■ **Fragmento del documento**:
━━━━━━━━━━━━━━━━

Y en polvo te has de convertir.
Es la segunda verdad que nos recuerda la Iglesia en este día. Con estas mismas palabras intimó Dios Nuestro Señor a Adán la sentencia de muerte que merecía por su pecado.
¿Qué pretendió con ello?
1o. Castigar su pecado y darnos a entender a todos cuán grave mal es la culpa, pues basta para destruir y convertir en polvo una fábrica tan hermosa y rica como es el hombre; porque, si Adán no hubiera pecado, no moriría, siendo trasladado al cielo en cuerpo y alma, con toda su entereza y perfección; más por su pecado, el alma, es forzada a dejar el cuerpo, y el cuerpo se desmorona y se convierte en polvo.
2o. Que la memoria de la muerte y de que nos hemos de convertir, o sea, en polvo sea la medicina más eficaz de nuestra soberbia, pues, no basta para humillarnos el haber sido hechos de polvo. De modo que el polvo y lodo de la tierra, que vemos y palpamos, no solo es un despertador que nos trae a la memoria el origen de donde comenzamos, sino en el fin donde vamos a parar.
Por eso, cuando le miramos, nos hemos de imaginar que nos esta diciendo: Acuérdate que te has de convertir en tierra y polvo, y que has de ser pisado y hollado como yo. Pues, ¿Por qué tanta soberbia? Hoy somos carne; presto seremos polvo. ¿De qué nos engreímos?
3o. Que el temor de este castigo y de este polvo, en que ha de parar la carne, sea aguijón de nuestra tibieza para hacer penitencia de nuestros pecados, y freno de nuestros bríos sensuales para mortificar nuestras pasiones.
De modo, que, si no basta este aguijón y freno para la memoria del gran beneficio que hemos recibido Dios al sacarnos del polvo de la tierra, baste siquiera el recuerdo de que, cuando menos lo pensemos, hemos de convertirnos en polvo; y así recabe el temor lo que no recaba el amor.
Tomemos, por tanto, el consejo del Profeta que dice: En la casa del polvo, cúbrete de polvo, y pues vives en carne, que es de polvo, y has de morar presto en la casa del polvo, que es la sepultura, cúbrete de ceniza y polvo, haciendo penitencia de tus pecados; y con la memoria de este polvo, polvorea las cosas dulces de esta vida, para que no te lleven tras sí a la muerte eterna.
Acuérdate, Hombre.
Penetremos con atenta consideración el espíritu que está encerrado en las palabras que usa la Iglesia el día de hoy. Que no nos dice: Acuérdate que fuiste polvo; sino: Acuérdate que lo eres de presente.
¿Qué quiere significar con esto?

━━━━━━━━━━━━━━━━

■ **Entradas de datos**:
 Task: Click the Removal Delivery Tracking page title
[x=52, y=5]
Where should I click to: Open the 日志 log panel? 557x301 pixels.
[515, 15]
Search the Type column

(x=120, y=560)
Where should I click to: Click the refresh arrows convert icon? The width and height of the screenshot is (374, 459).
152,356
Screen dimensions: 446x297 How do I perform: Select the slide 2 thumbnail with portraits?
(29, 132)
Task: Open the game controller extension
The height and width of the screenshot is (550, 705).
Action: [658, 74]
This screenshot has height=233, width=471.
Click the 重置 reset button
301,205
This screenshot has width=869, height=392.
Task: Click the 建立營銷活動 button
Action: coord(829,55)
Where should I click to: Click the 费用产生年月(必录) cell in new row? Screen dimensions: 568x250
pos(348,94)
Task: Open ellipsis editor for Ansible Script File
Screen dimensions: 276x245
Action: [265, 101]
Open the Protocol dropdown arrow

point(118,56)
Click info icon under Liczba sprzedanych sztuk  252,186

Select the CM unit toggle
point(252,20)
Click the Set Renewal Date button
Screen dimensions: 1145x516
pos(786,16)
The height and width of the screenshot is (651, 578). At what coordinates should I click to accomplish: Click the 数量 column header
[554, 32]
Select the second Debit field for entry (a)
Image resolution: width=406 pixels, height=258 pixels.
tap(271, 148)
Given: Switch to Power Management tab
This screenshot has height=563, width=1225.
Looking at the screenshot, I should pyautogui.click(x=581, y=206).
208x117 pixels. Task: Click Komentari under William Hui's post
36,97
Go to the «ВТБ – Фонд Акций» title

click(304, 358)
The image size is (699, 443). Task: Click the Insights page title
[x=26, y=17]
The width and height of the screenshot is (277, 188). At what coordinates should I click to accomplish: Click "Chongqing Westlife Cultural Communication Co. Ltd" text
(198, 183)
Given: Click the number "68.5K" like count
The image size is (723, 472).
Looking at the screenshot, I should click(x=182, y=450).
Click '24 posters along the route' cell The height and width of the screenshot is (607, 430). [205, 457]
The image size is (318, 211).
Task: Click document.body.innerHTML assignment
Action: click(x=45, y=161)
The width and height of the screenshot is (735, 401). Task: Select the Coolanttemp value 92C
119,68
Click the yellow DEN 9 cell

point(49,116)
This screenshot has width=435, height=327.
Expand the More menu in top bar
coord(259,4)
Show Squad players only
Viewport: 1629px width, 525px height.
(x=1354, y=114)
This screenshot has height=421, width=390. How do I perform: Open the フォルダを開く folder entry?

━━━━━━━━━━━━━━━━

■ **Tareas pendientes**:
1. Indica si cada afirmación concuerda con el fragmento sobre el polvo, respondiendo sí o no y citando literalmente las palabras que lo deciden. (a) Adán no habría muerto si no hubiera pecado. (b) La Iglesia dice en este día: "Acuérdate que fuiste polvo". (c) El recuerdo de la muerte se presenta como remedio contra la soberbia.
2. Por favor, prosigue el fragmento sobre el polvo a partir de su última oración.

■ **Respuestas esperadas**:
1.
(a) Sí: "si Adán no hubiera pecado, no moriría".
(b) No: "Que no nos dice: Acuérdate que fuiste polvo; sino: Acuérdate que lo eres de presente."
(c) Sí: "sea la medicina más eficaz de nuestra soberbia".

2.
1o. Que nuestra naturaleza corrompida es tierra y polvo, porque somos inclinados a cosas terrenas, a riquezas, honras y regalos de la carne; y, como polvo, somos inestables y movedizos, dejándonos mover de los vientos de cualquier tentación, especialmente de la vanidad.
Y, si no nos refrenamos, nos convertiremos en tierra y polvo siguiendo nuestras inclinaciones, y eso nos llevará a convertirnos en hombre terrenos, ambiciosos, sensuales y vanos. Por lo cual nos tenemos que humillar grandemente, y temblar de nuestra flaqueza y mutabilidad y del peligro en que vivimos.
2o. Que de tantos y tan graves daños nos podremos librar con la divina gracia, acordándonos que así como nosotros y como todas las cosas terrenas que amamos, se han de acabar y convertir en polvo.
Y con este espíritu, cuando veamos un hombre rico y poderoso, cuyas riquezas y grandezas nos llevaran los ojos tras sí, para que no nos derribe la avaricia y ambición, debemos recordar que es polvo, y que él y su oro y plata en polvo se han de convertir.
Si vemos alguna persona hermosa, para que no nos tiente y venza la lujuria, también debemos recordar que ella y su hermosura es polvo, porque en esto ha de parar.
Con este mismo espíritu, aplicaremos estas palabras a todas las cosas de la tierra, diciéndonos a nosotros mismos: Acuérdate que esto que ves y codicias es polvo y se ha de convertir en polvo; y, si los amamos desordenadamente, seremos polvo y tierra como ello.
Por último. Amemos, por tanto, solamente a Dios y los bienes celestiales, para que, en virtud de su gracia, se nos pueda decir: Cielos somos y en cielo nos convertiremos, transformándonos con el amor en el cielo que amamos.